Record excerpts Start Marker
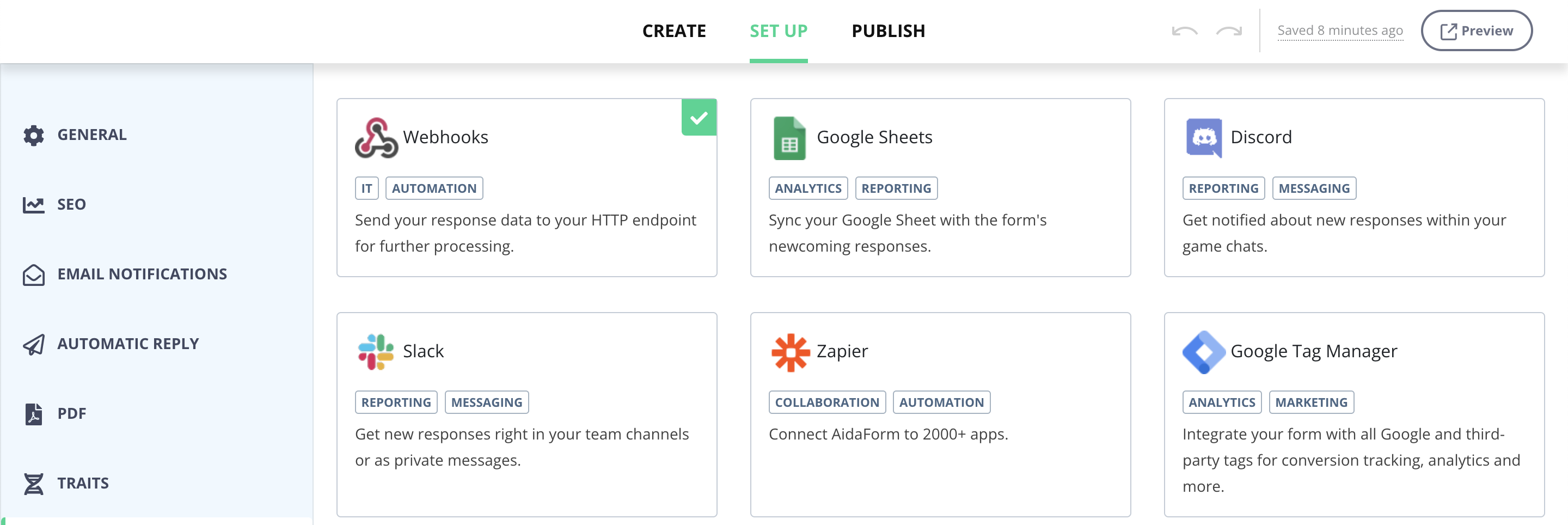
Task: Click the Slack logo icon
Action: click(376, 352)
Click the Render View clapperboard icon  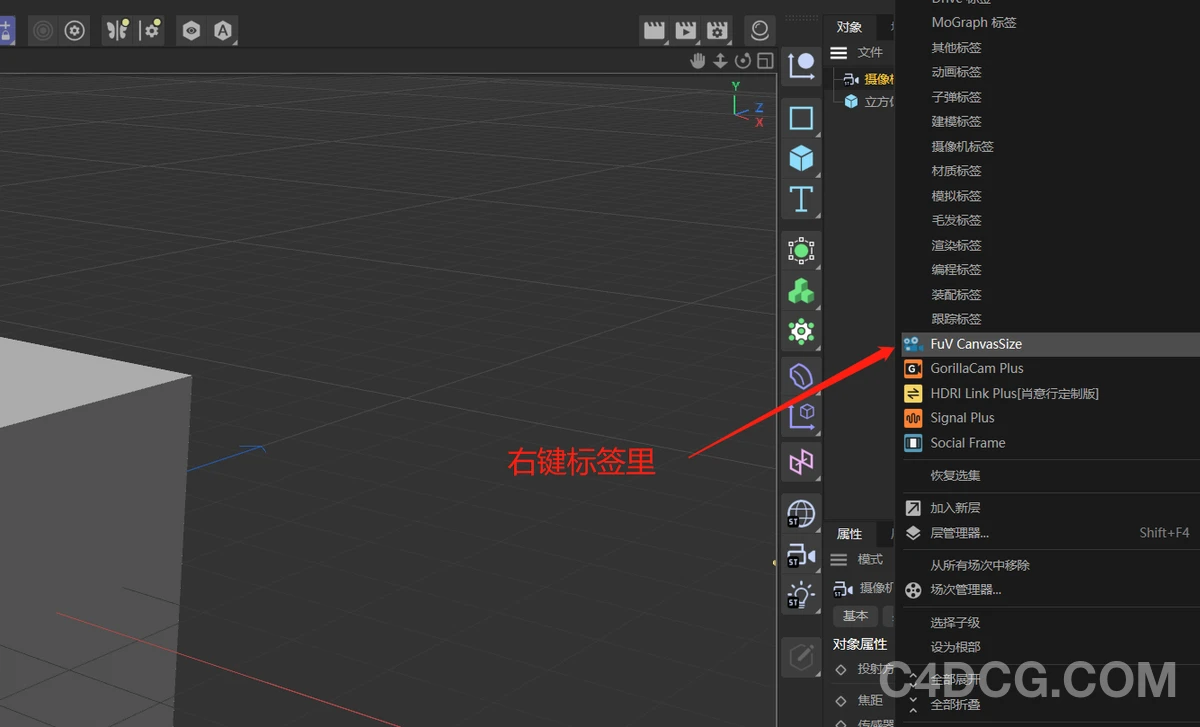pos(654,30)
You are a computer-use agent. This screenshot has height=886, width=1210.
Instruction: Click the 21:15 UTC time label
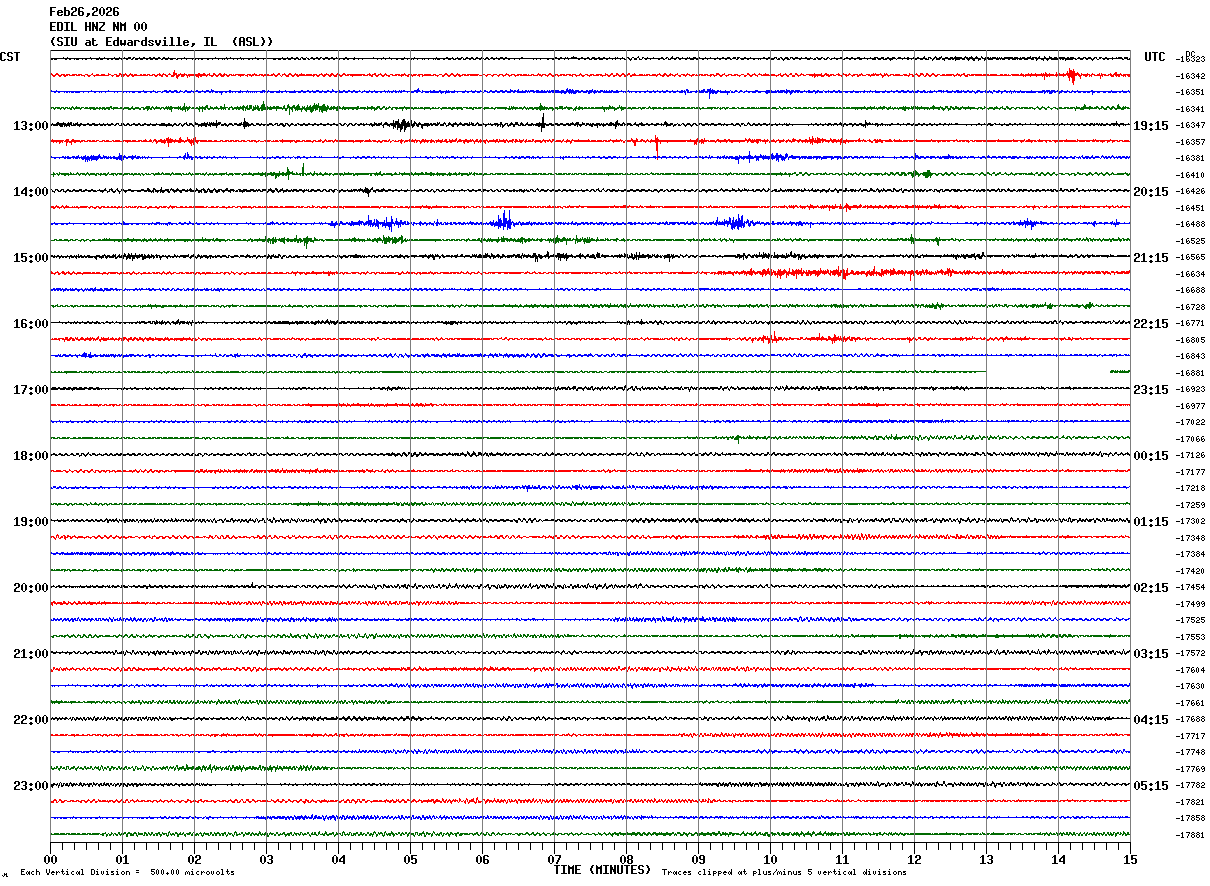click(x=1151, y=258)
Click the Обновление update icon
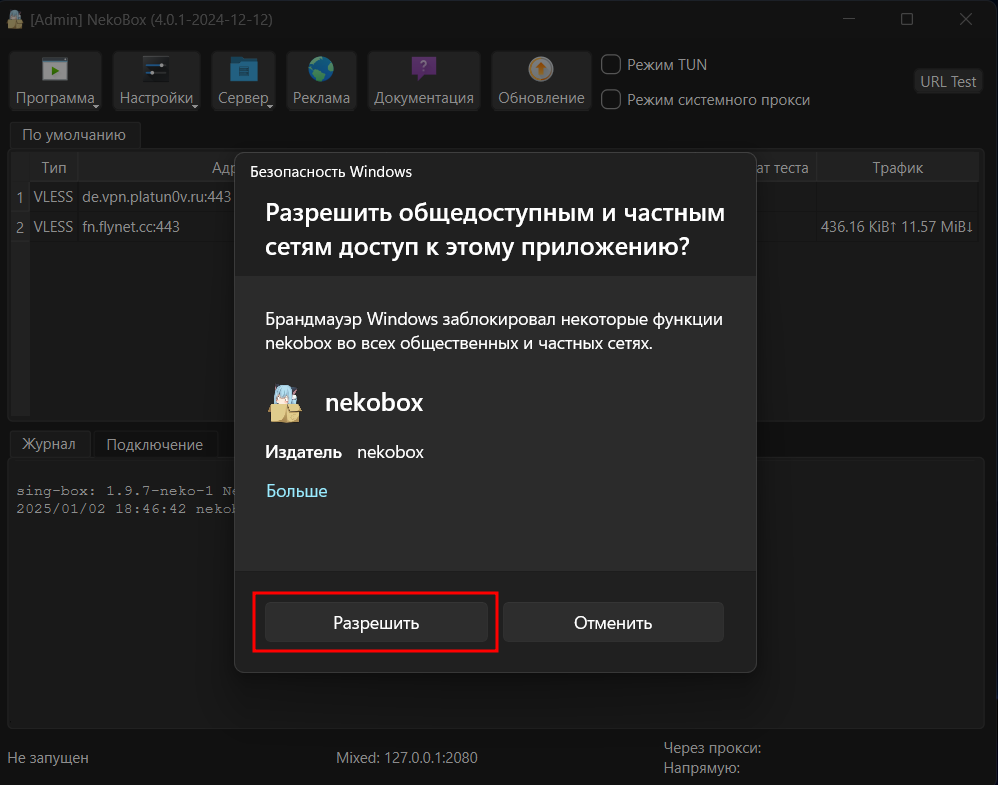 pyautogui.click(x=541, y=69)
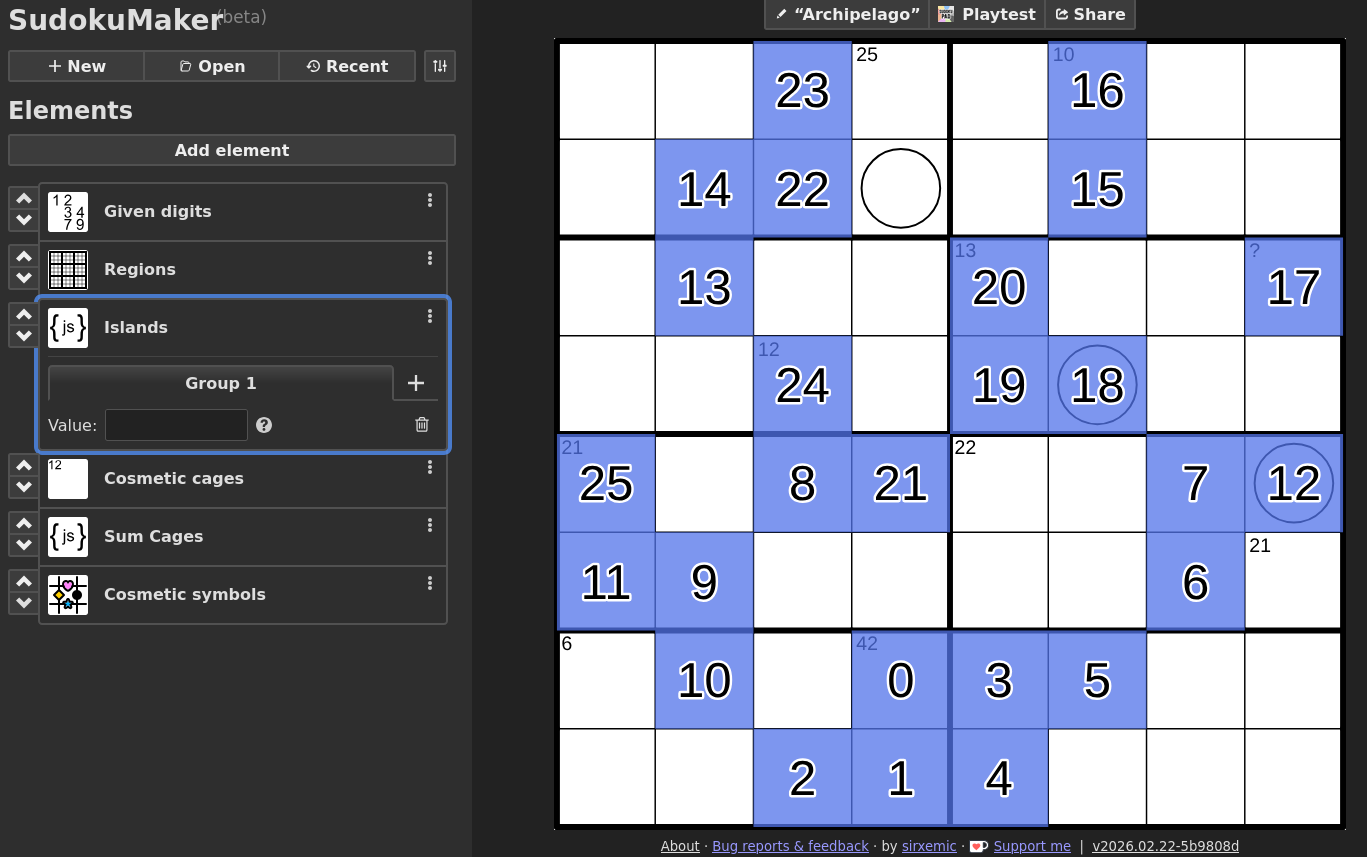The height and width of the screenshot is (857, 1367).
Task: Click the Regions grid icon
Action: tap(68, 270)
Record excerpts End Marker
Set down exactly and only the lines from the line that contains "Instruction: Click the 21:15 UTC time label" through the last line of the entries above, with both of those lines included and the pictures left out.

Instruction: Click the 21:15 UTC time label
click(x=1151, y=258)
Click the Обновление update icon
 pyautogui.click(x=541, y=69)
The height and width of the screenshot is (857, 1367).
Task: Click the Regions grid icon
Action: tap(68, 270)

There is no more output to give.